Não podia estar mais de acordo com o Ru2x: as grandes chapadas da vida são sempre as maiores oportunidades que temos de construir algo novo. Dirão, ah pois,falar é fácil. Quem tem que lidar com todos os pormenores da doença junto com o isolamento, o medo de que descobram, o dedo apontado, as relações amorosas às vezes desfeitas, etc. etc., é que sabe como sofre.

Pois, mas a doença já não a podem tirar, a forma como os outros reagem também é quase impossível de mudar de repente, mas a vossa vida, a forma como vivem, pode mudar. Também o cancro, como a sida, tem a força e a devastação suficientes para nos pôr a mexer e nos obrigar a reconstruir com alicerces novos.

Parece-me fundamental arranjar um apoio. Em português simples: a gente sózinho não se aguenta...

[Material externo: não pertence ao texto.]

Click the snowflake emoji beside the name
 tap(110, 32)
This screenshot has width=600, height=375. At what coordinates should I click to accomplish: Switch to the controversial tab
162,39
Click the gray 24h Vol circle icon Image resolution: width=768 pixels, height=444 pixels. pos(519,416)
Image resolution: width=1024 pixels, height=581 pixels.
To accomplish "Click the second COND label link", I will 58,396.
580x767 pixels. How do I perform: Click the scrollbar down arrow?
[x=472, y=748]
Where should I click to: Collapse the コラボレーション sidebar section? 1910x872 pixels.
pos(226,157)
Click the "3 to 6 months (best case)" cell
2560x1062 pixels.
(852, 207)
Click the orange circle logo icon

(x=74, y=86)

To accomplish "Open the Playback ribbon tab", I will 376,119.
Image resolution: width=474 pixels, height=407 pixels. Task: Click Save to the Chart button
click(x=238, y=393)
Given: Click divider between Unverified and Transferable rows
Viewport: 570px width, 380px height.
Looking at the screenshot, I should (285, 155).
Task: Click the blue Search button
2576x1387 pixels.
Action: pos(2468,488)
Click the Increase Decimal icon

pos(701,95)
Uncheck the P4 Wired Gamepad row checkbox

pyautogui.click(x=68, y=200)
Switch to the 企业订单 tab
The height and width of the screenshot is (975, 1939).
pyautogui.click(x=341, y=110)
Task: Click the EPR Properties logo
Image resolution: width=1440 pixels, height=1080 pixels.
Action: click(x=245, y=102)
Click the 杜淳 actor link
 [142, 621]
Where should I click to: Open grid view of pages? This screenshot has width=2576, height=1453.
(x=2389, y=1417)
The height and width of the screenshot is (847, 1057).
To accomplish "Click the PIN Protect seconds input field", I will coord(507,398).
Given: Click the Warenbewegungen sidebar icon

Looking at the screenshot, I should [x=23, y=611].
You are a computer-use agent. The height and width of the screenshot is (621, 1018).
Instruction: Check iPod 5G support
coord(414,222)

Para este "jovem" (jovem! querias...) recém-infectado um grande abraço de força! Como diz o RU2x, isto talvez não faça sentido nenhum agora, mas é verdade: Há vida depois da Sida, nem sempre, mas muitas vezes.

R.Almeida disse...

Olá Nela,obrigado pelo teu comentário e pela força interior que tens.Ontem passei pelo teu blog, o só mais um bocadinho e está lindo.Há umas semanas atrás estive no IPO dentro da sala de tratamentos da Quimio e pensei muito em ti.Olhava para cada um dos que estavam em tratamento e pensei muito em ti e noutros amigos que por lá passaram.Fiz alguns amigos e ouvi os dramas de cada um daqueles com quem conversei.
A Sida e outras doenças crónicas têm uma relação entre elas e isso não é de hoje e remonta aos primórdios da civilização,sendo os relatos mais antigos em relação aos leprosos.
O medo em relação a qualquer doença é o factor decisivo para a estigmatização e para a discriminação dos seus portadores.A Sida começou mal por a associarem a grupos como os homosexuais e toxico dependentes daí o estigma que até hoje se mantém.
Entre Sida, Cancro, Hepatite C e outras qual a pior? Sinceramente não sei portanto que venha o diabo e escolha.
Um beijo
Raul

Anónimo disse...

Obrigado Nela pelo Seu comentário. Aos poucos, vou-me sentindo mais amparado. Não tenho palavras para lhe agradecer a sua participação.
"Jovem"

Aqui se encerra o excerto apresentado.